First, their rituals purported to ensure that rain would fall in July, when the cornfields most needed it most. And, for almost a century, the water generally came when it was needed. Second, if the crops did fail in some places, the great houses were able to supply food and seed from more successful spots. In return, for these services, the farmers gave their scanty surpluses to the great houses.

But in 1090, when the Normans were consolidating their hold on Saxon England, the rains failed in New Mexico. The long drought cost the elites much of their prestige, which they answered with more and bigger rituals. When, by 1100 the rains returned, more great houses appeared in more far-flung regions, and more roads, and still more wealth went into the rituals.

The income gap

Wealth also went into supporting the great-house elites. Anasazi life, even at its best, was a harsh one. Almost half the ordinary farmers' children died in infancy, and most farmers themselves were dead by 45. Their teeth reveal bouts of childhood malnutrition, and the osteoporosis in their bones shows the lack of other nutrients in a life of brutally hard work.

But the great-house families lost fewer children. They were on average 5 cm taller than the farmers, and they lived longer. That gap in income and health persisted until the system broke down for good.

The rains failed again in the early 12th century. As a result, farmers moved away from the great houses to the upland, searching for rain. The first to leave did well for a time; then a dark age fell.

Settlements became fortified, but still succumbed to attack. Evidence suggests that between 1120 and 1140, 60 per cent of all adults and 40 per cent of all children died violently. Stuart estimates that by the end of the 13th century, the Anasazi population was only a quarter of what it had been 200 years before.

From power to efficiency

Out of this dark age emerged the "Pueblo IV," a culture strikingly different from that of its Chacoan ancestors.

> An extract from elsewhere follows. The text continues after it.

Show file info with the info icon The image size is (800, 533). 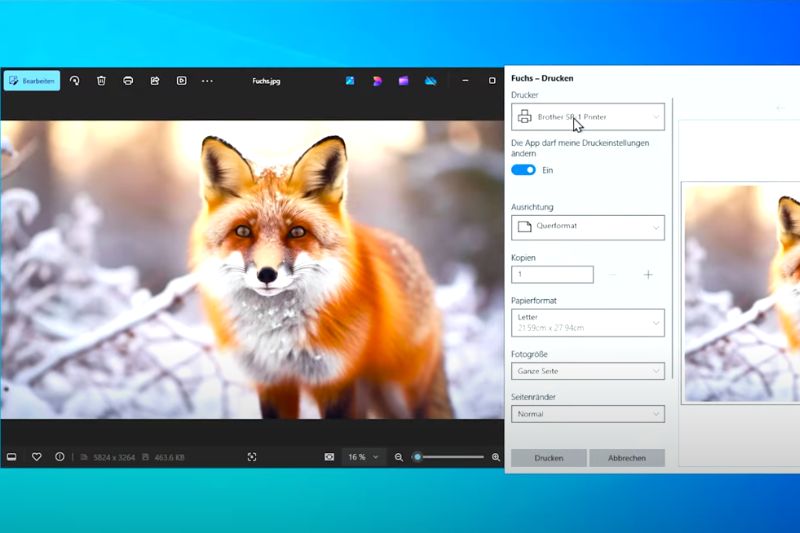60,457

The Chacoans had been what Stuart calls a "power" culture, relying on extensive farming and trade to cover the losses when a crop failed.

By 1400, power had yielded to efficiency. While trade continued, it was minor compared to the old days. Each community was now self-sufficient, and drew on resources from diverse ecosystems within its control. It was unified and egalitarian, and produced necessities rather than luxuries. Life was still hard and short, but the Pueblos now at least were able to deal with the vagaries of weather.

Significantly, most of the Pueblo IV communities were unfortified. While they suffered occasional raids from Plains tribes, Pueblo communities were no longer threats to one another. In fact they even worked in concert when necessary, as when they arose and expelled the Spanish in 1680. (The Spanish returned in 1692 only because the Pueblos were weakened by European disease.)

A portent of the future

Writing in the late 1990s, Stuart drew some persuasive analogies between the Chacoans and modern America's power culture, with its aggressively expansionist trade, exuberant economy, and growing gap between rich and poor.

Stuart also points out that today's Pueblos keep their rituals and language alive not to entertain tourists but to sustain the values of their efficient culture. They know what happens to power cultures, and they see America as dangerously fragile.

Comparing America's empire with those of Rome and Britain is easy and often helpful. But Anasazi America is more compelling. The Anasazi showed that imperial collapse and a dark age really can happen here. Their descendants have proved that a lost civilization can find itself again and endure for centuries. And that is a very encouraging thought.